BFMTV

Espagne: la restauration d'un tableau de Murillo fait polémique

La toile originale, et sa version restaurée.

La toile originale, et sa version restaurée. - La Vanguardia

Selon plusieurs professionnels, la toile, d'une valeur inestimable, pourrait avoir subi des dégâts irréversibles.

Le patrimoine artistique espagnol n'en ressort pas grandi. Ces derniers jours, les médias hispanophones se sont faits l'écho d'une mésaventure arrivée à un collectionneur d'art originaire de Valence, propriétaire d'une toile du célèbre artiste baroque Bartolomé Esteban Murillo représentant l'Immaculée Conception.

Dégâts irréversibles?

L'oeuvre, qui date du XVIIe siècle, était passablement abîmée, et le collectionneur a souhaité la faire restaurer. Pour cela, il s'est offert les services d'un restaurateur de meubles qui avait pour simple mission de nettoyer et rendre sa splendeur d'antan à la toile. Le résultat, facturé 1200 euros, s'avère catastrophique.

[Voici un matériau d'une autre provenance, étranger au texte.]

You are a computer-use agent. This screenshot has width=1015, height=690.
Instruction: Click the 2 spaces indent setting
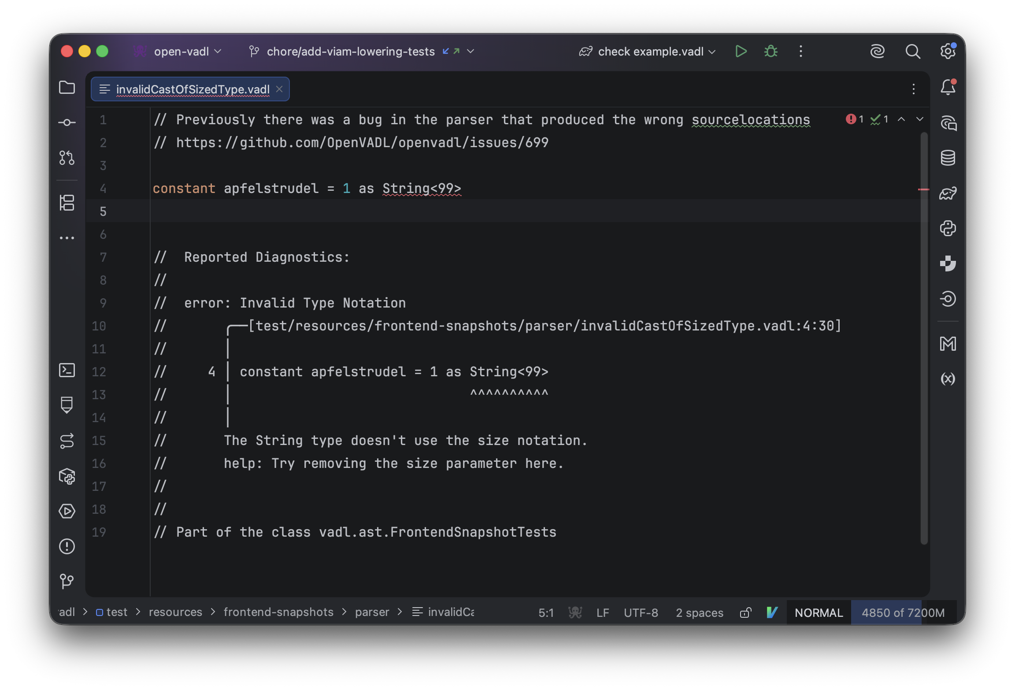pyautogui.click(x=700, y=612)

Dans un premier temps, le visage de la Vierge avait été endommagé. Passablement énervé, le collectionneur avait réclamé des explications au "professionnel", qui lui avais promis de réparer son erreur, résume La Vanguadia. Or, la toile ne ressemble désormais plus en rien à l'original, le dessin relevant désormais des traits grossiers. Selon plusieurs professionnels, les dégâts pourraient être irréversibles.

L'affaire n'est d'ailleurs pas sans rappeler celle de l'Ecce Homo du village de Borja, dont la restauration avait été confiée à une octogénaire, sans aucune formation, en 2012. Son travail était devenu la risée des réseaux sociaux quelques jours plus tard.

Vers un durcissement de la loi

Au-delà de l'aspect grotesque de la toile, qui a beaucoup fait rire outre-Pyrénées, l'histoire soulève de nombreuses questions. Comme le souligne de son côté le Guardian, en Espagne la loi permet à des particuliers sans réelle formation de réaliser les restaurations.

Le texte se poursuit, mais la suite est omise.